COMENTARIOS A LA ÉPOCA DE LA COLONIZACIÓN

The Game

He vuelto a ver ese vídeo, ese en el que Steve Jobs presenta el iPhone. Quería verlo bien, excavar, buscar fósiles. Había algo que descubrir allí, algo que podía llevarnos lejos. Al terminar me convencí de que ese algo era el hecho evidente de que en ese vídeo JOBS SE DIVIERTE COMO UN CRÍO. No estoy diciendo que se divierta porque está allí haciéndose el guay sobre el escenario, no: se ve que lo que le divierte es precisamente el iPhone; no se divierte HABLANDO DE ÉL, se divierte precisamente UTILIZÁNDOLO. Todo en su conducta tiende a transmitir la información muy precisa de que el iPhone ERA DIVERTIDO. Ya sé que ahora el asunto puede darse por descontado, pero es necesario volver a ese momento. A lo que había antes. Al lugar del que venían. ¿Era DIVERTIDO el teléfono con auricular y disco con números? No. ¿Era DIVERTIDO el teléfono público de las cabinas? No. ¿Era DIVERTIDA la BlackBerry? No mucho. Todos ellos eran herramientas que solucionaban problemas, pero nadie había pensado en que debían hacerlo también DE MANERA DIVERTIDA, por lo que no lo hacían de manera divertida.

El iPhone sí. Y es lo que de una forma obsesiva Jobs trata de comunicar mientras habla.

ESTÁ DICIENDO QUE ES UN JUEGO.

Ahí está el fósil.

Está diciendo que es un juego.

Haced el intento de recordar cuántas veces en la vida os habéis encontrado en la situación de tener un problema (práctico) cuya solución ERA UN JUEGO. No serán muchas. Y en el fondo casi todas tenéis que ir a repescarlas en años lejanos, cuando erais niños, porque los primeros especialistas verdaderos de la gamification son los padres: el tenedor-avioncito que vuela y luego entra en la boca... El vasito convertido en astronave... Papá que se convierte en un monstruo, o águila, o cactus, depende del problema que hubiera que resolver.

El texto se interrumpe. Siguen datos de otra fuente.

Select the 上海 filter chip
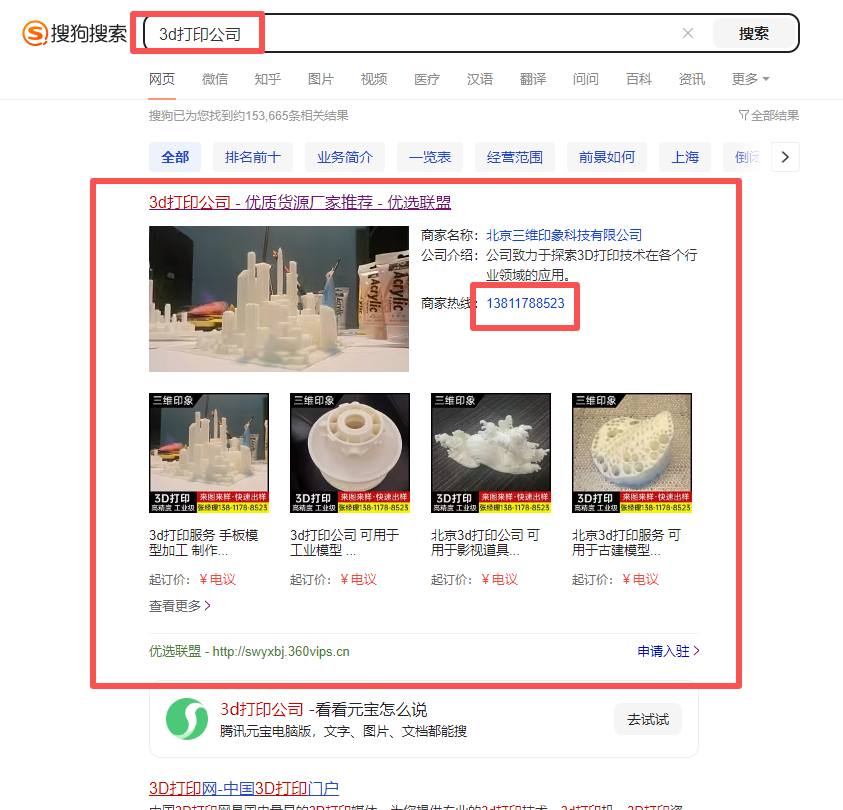The image size is (843, 810). point(685,157)

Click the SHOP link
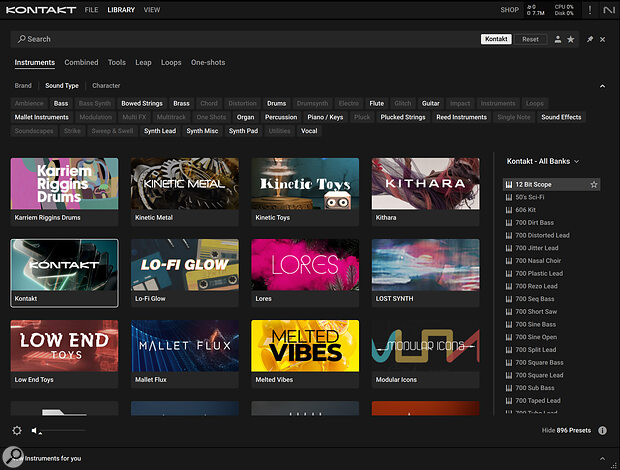coord(509,10)
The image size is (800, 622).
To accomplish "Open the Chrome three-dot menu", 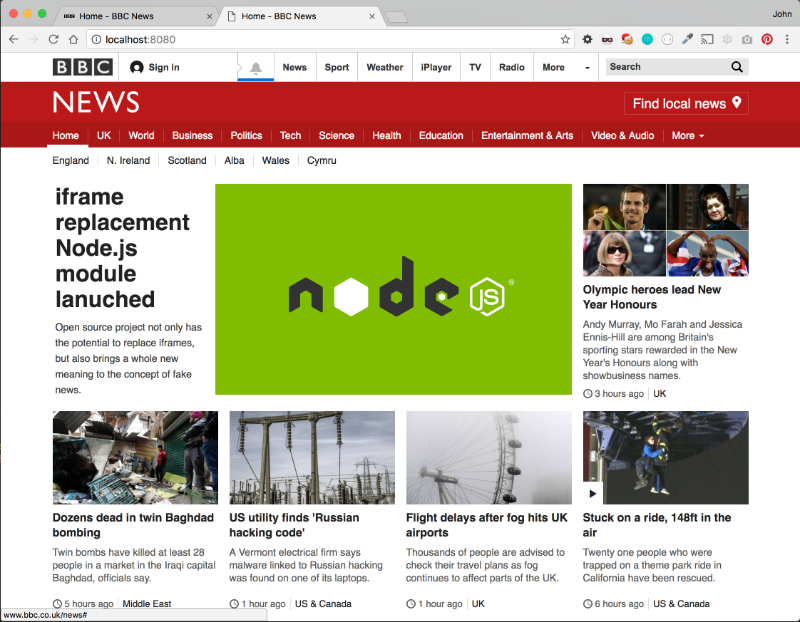I will pos(787,39).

Yo abría los pañales de mi hijo fingiendo ser un buscador de oro del Yukón en busca de pepitas de oro [una vez encontré una monedita, de hecho]. Pero en fin... Quería decir que el iPhone había nacido para resolver muchos problemas, pero lo hacía como el tenedor-avioncito y todo, en ese objeto, estaba allí para recordártelo continuamente, eligiendo de forma sistemática soluciones que tenían sabor a juego y a infancia. Los colores, el diseño gráfico, esos iconos que parecían dulces, la fuente de niños cool, la presencia de un único botón [hasta los juegos para críos tienen al menos dos...]. La misma tecnología touch era, obviamente, infantil. ¿Qué os imagináis que pensaron aquellos dos de Cologno Monzese cuando mi amigo insistía en tocar la pantalla para sacar el billete en la máquina del aeropuerto? Que era un niño, eso es lo que pensaron (llevaba además esa gorrita de béisbol para confirmarlo).